A literary analysis of lysistrata and the peloponnesian war

Both the Athenians and Spartans were Greek, after all, and allies in the Greco-Persian Wars that ended only some twenty years before the Peloponnesian War began. Cite This Page Wilson, Joshua.

Using Peace as a map of Greece, the Spartan and Athenian leaders decide land rights that will end the war. Males often wore large artificial genitals on their costumes to heighten their masculinity. The Chorus of Men is first to appear on stage carrying wood and fire to the gates of the Akropolis. This lends at least a small amount of credit to the charges that Lysistrata made about the women losing men to war.

Arguably more important, Lysistrata and the women seize control of the Acropolis, and the treasury — controlling the funding for the war against Sparta — giving them real economic and political power. For instance, it incorporates a double Chorus which begins the play divided against itself - old men versus old women - but later unites to exemplify the major theme of the play, reconciliationthere is no conventional parabasis where the Chorus addresses the audience directly and it has an unusual agon or debate in that the protagonist, Lysistrata, does almost all the talking, both questions and answers, while the antagonist - the magistrate - merely asks the odd question or expresses indignation.

The war was driven by intense jealously on either side for supremacy in Greece and among the Dorian and Ionian races.

The next day, or perhaps some considerable time afterwards, the sex-strike devised at the beginning of the text, begins to take effect on the men. Kinesias tells Myrrhine that her child needs her, he needs her and he loves her and Myrrhine pretends to listen to his frustrated pleas.

Lysistrata comes out of the Akropolis with her naked handmaid, Peace. The Chorus of old women make overtures to the old men, and soon the two Choruses merge, singing and dancing in unison.

Lysistrata Literary Analysis

This offense would have been twofold, because in addition to breaking their ban on alcohol, they were using it as a substitute for an animal sacrifice in their oath ritual. Gender Roles Themes and Colors LitCharts assigns a color and icon to each theme in Lysistrata, which you can use to track the themes throughout the work.

Historical Athens, though, did not make such a happy ending for itself: The plot of Lysistrata is reasonably easy to summarise. A Chorus of bumbling old men arrives, intent on burning down the gate of the Acropolis if the women do not open up.

Interesting Literature

The Athenians had more financial resources than the Spartans. The Spartans determined that the Athenians had broken the truce and decided to war against Athens.

Plato lived a generation after Aristophanes. Lysistrata is a play that has endured for over 2, years, and will doubtless continue to be popular, because of the way it cleverly presents and analyses the differences between the two genders — differences which have endured as long as the play has.

As Kinesias promises to only think about a treaty of peace for Athens and Sparta, Myrrhine disappears into the Akropolis and leaves her husband in great pain.
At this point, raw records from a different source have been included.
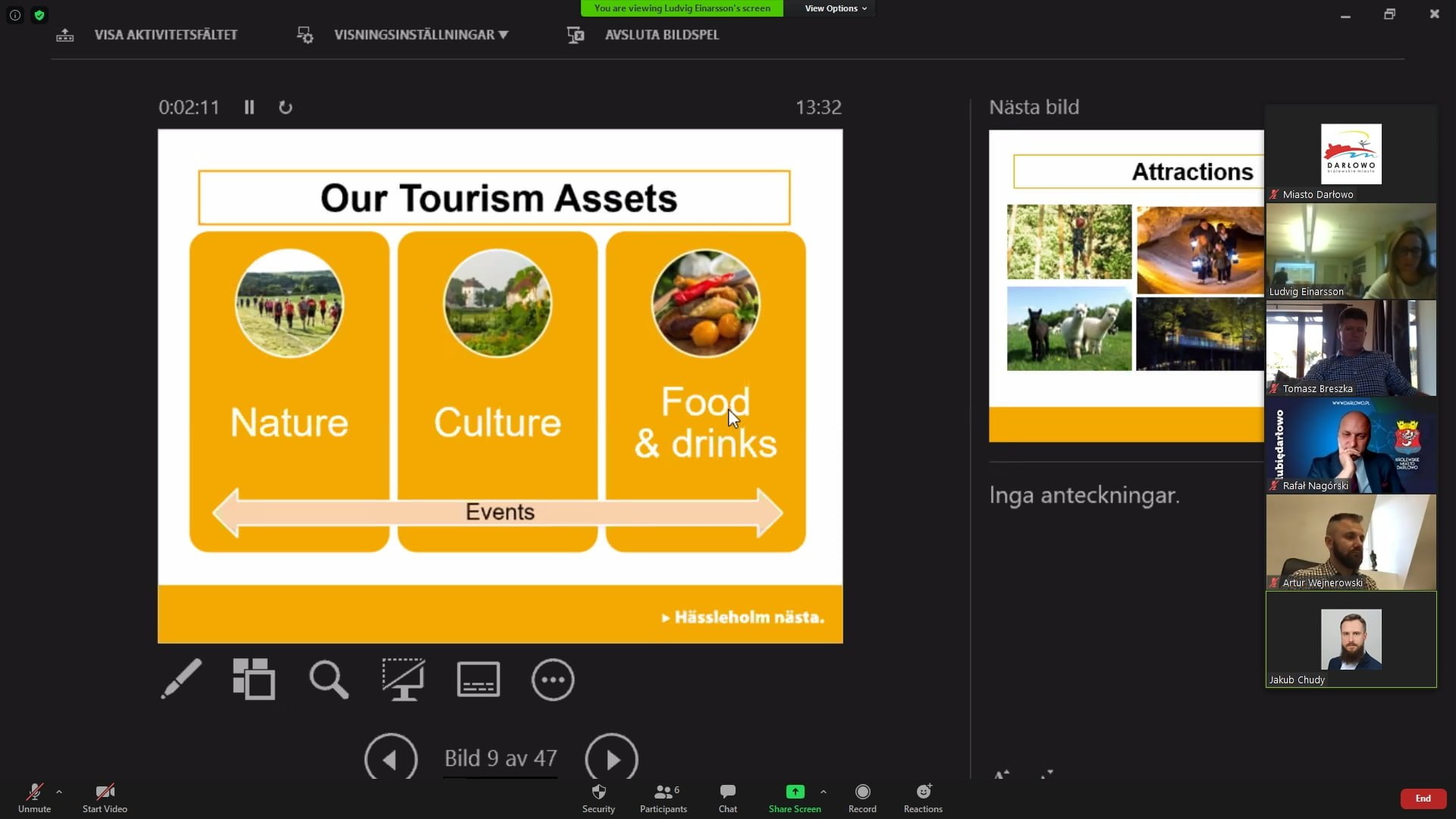Open Security shield icon

pyautogui.click(x=598, y=798)
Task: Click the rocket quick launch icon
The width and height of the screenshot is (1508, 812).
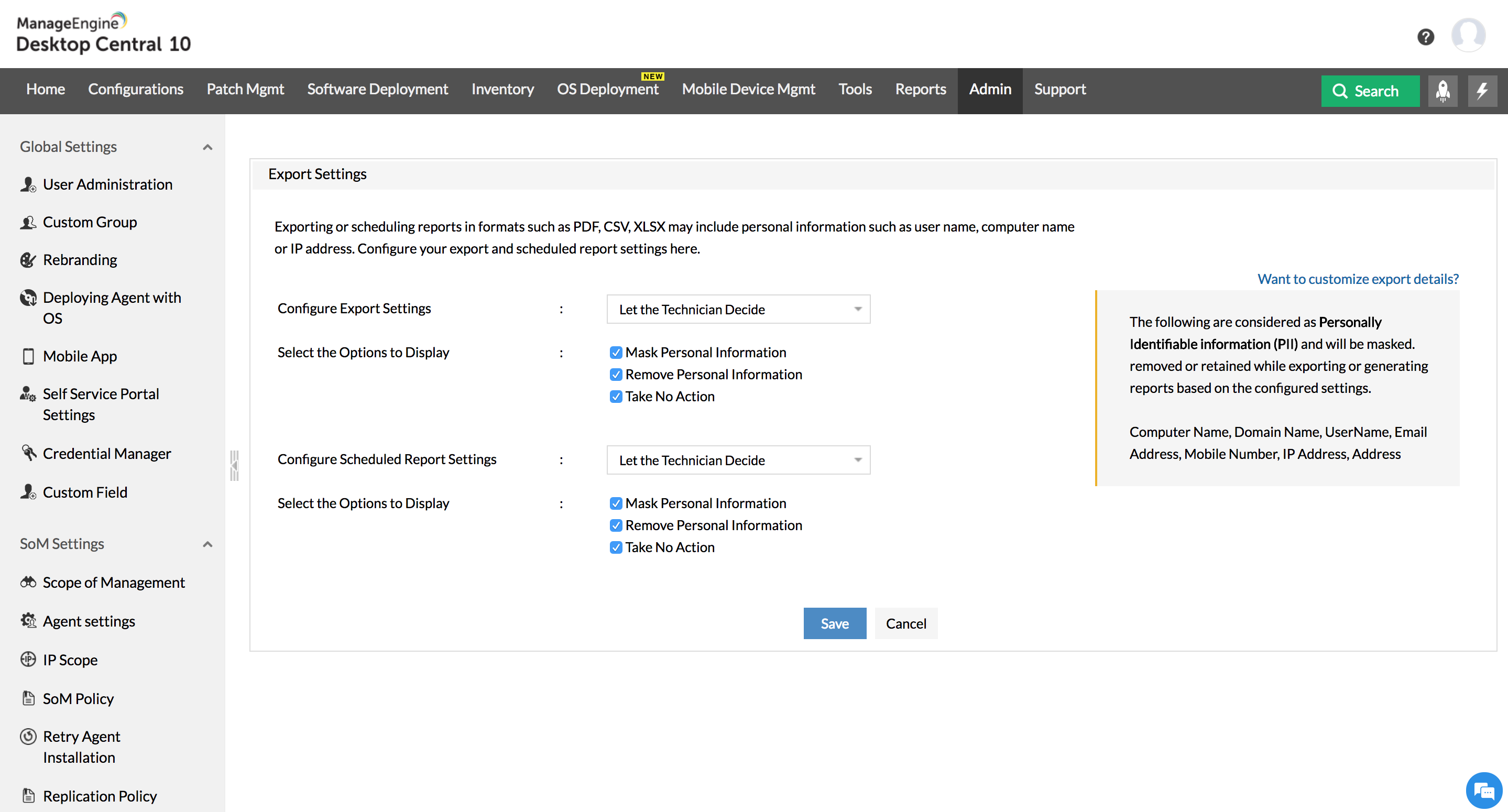Action: 1443,91
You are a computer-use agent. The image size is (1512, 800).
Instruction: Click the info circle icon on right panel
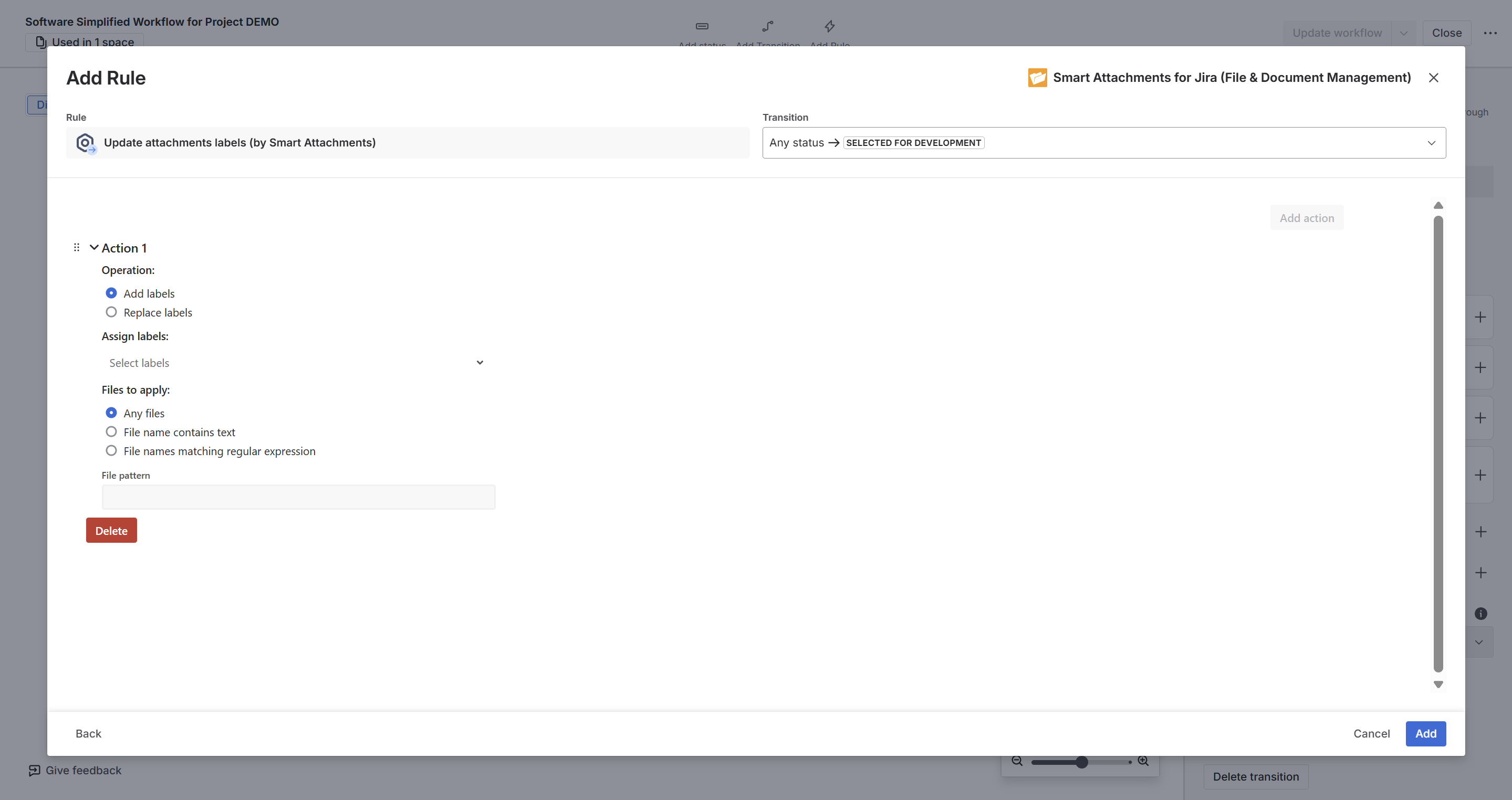tap(1480, 614)
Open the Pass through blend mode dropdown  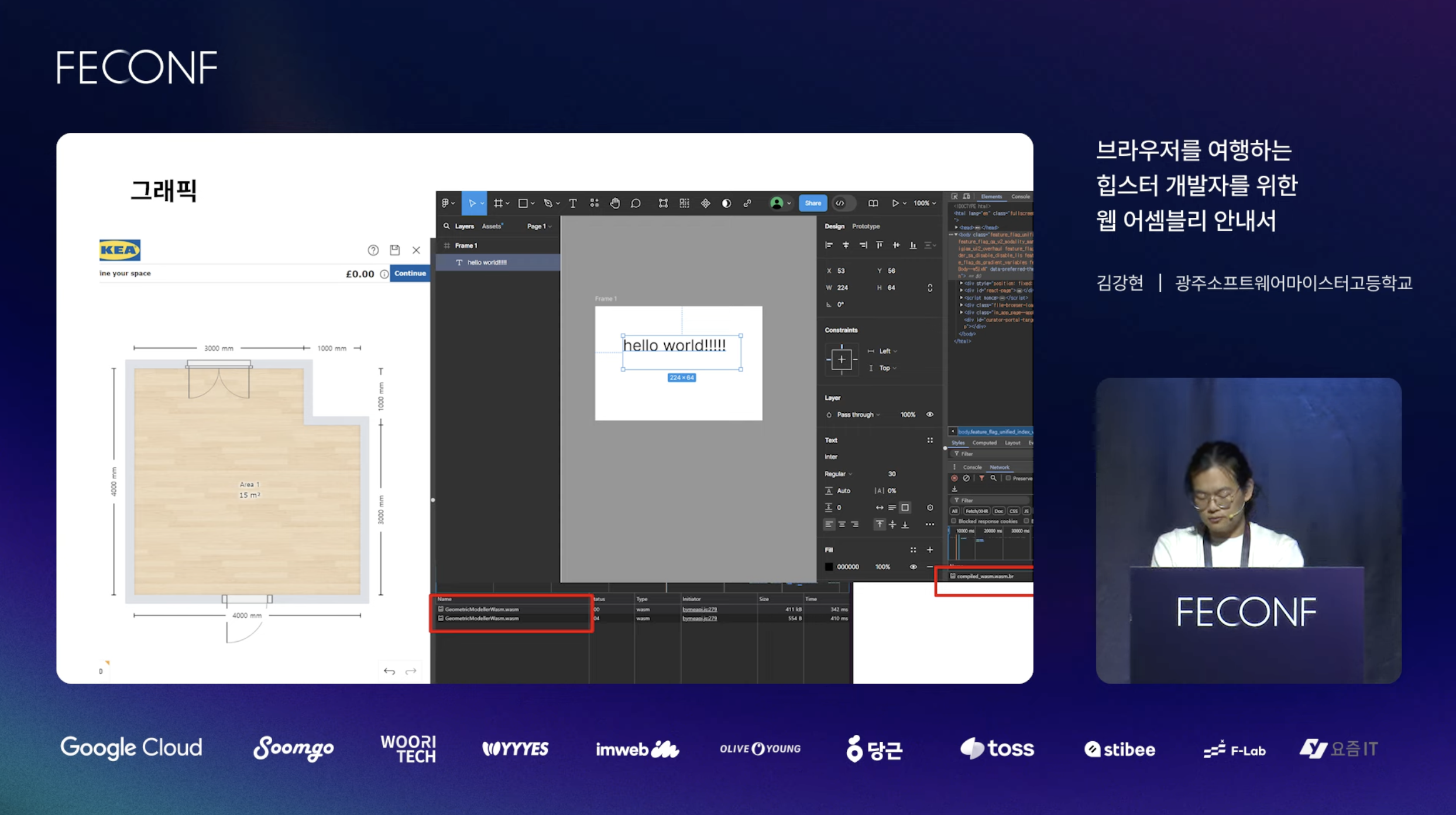pyautogui.click(x=858, y=415)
This was part of a much greater system of rules set in place to keep women under control- in this case to curb extramarital affairs. Aristophanes lived in the time of Socrates and Thucydides and was a generation behind Sophocles and Euripides. Circa BC Where Written:This darkness is the long war that has been raging on between Athens and Sparta, and that has recently taken a turn for the worse (f Three-Act Plot Analysis Even though this is a play—and plays are supposed to have Acts, right?—all of the action in Lysistrata happens in one big chunk.

Lysistrata is the first female lead in a Western comedy, and this alone arguably makes Aristophanes’ play worthy of study and analysis. Lysistrata is the only one of Aristophanes’ plays to be named after one of its characters.

First performed in BC, the play is set during the Peloponnesian War between Athens and Sparta, a war that. *Athens.

Lysistrata Analysis

Capital and city-state of the peninsula of Attica, a province of east central Greece. Firmly established as a cultural, political, and commercial center by b.c.e., Athens became an imperialistic empire and naval power.

In b.c.e. it began its war with Sparta, the powerful city-state of southern Greece’s Peloponnesian Peninsula. PDF downloads of all LitCharts literature guides, In-depth summary and analysis of every section of Lysistrata.

Visual theme-tracking, too. Lysistrata: Themes warmongering politicians like the demagogue Cleon, who zealously supported the Peloponnesian War effort (see The Knights), intellectual charlatanism.

The Corinthians then asked the Peloponnesian confederacy at Sparta for help.


The Spartans determined that the Athenians had broken the truce and decided to war against Athens. The truce between the two countries was openly broken in BCE, in the 15th year of the truce between Sparta and Athens. The ThemeTracker below shows where, and to what degree, the theme of War and Peace appears in each section of Lysistrata.

Click or tap on any chapter to read its Summary & Analysis. Click or tap on any chapter to read its Summary & Analysis.